The Wrong Words for Goodbye

Xanadu Weyr - Candidate Barracks
A long, low ceilinged room opens off the entrance hall to the arena. One wall is slightly curved, set against the outer wall of the arena itself. Cots are set in two rows along the length of the room, each with its own small press at the foot for personal belongings. Wide windows are spaced along the outside wall, letting sunlight in, while other lights are available for the night time hours. It's always warm here when there are eggs on the sands, and candidates seldom need more than a light blanket.

Dear family,

What the shell to say. Stefyr had written many, many versions of this particular letter and the wording never seemed to come out right. How does one close a door when that door will always lead to a piece of your heart that you can never really hold again? The memory is different than the being. It was time to let go, though. Even though he hadn't let Mum go on believing he'd be back intentionally, he also hadn't written sooner when this decision was made months ago, if he was honest. He began, in earnest, letting the words flow from heart to pen, without filter, without overthinking.

Please know that I love you all and miss you every day, but I won't be returning to the farm. I know you hoped this would be a temporary change, just until I saw what a mistake I was making, but… I haven't made a mistake in coming here. I'm sorry I'm not the man you wished I would be, part of your legacy. The eggs are getting harder every day and I will be on the sands when they hatch. If there's no dragon for me this time, then I'll stand for the next clutch, and the next. I know you'll think I'm just that too little boy with too big dreams that you remember being knee high or coming to you with the small hurts of the heart that feel just too big when they happen, but I'm not that boy. I haven't been for a long time, but I didn't know until I stepped into this world and started finding the man I was already becoming.

I will carry with me the lessons you taught me. I will hold them close and try to remember everything, but I'm changing. I'm becoming something more than I was, and it's good. I'm happy here. I'm sorry for everything I left undone or unsaid. If I can, I'll come to visit some day, and maybe you'll be glad to see me then.

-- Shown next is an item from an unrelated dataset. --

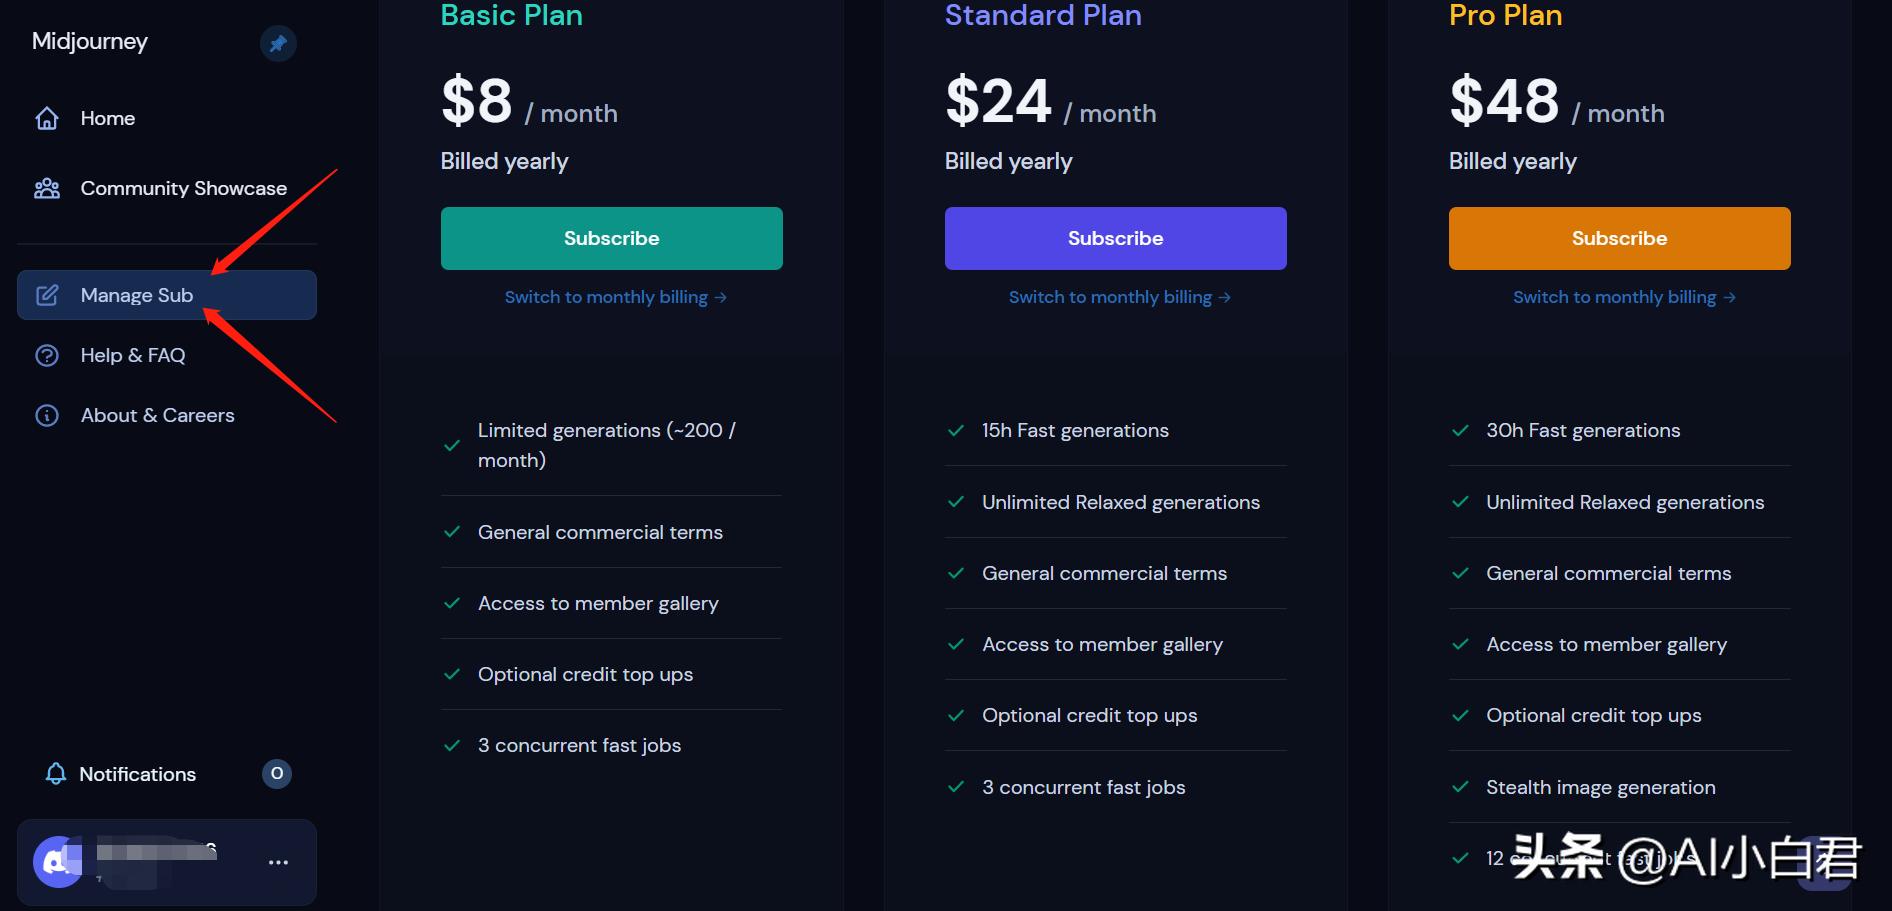Image resolution: width=1892 pixels, height=911 pixels.
Task: Subscribe to the Standard Plan
Action: pyautogui.click(x=1115, y=238)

He stopped, he stared, he worried. Rather than writing more, he stopped, ending it with a simple:

Until then, be well and don't worry about me.
Your loving son,

He straightened, stared. It was done. Done. It wasn't great. It wasn't even really what he wanted to say, not exactly, but no words would ever seem right when the words signaled an end to something important. These would have to due. He waited for the ink to dry, folded the message neatly and sealed it before sending it on its way home to somewhere he'd always be from.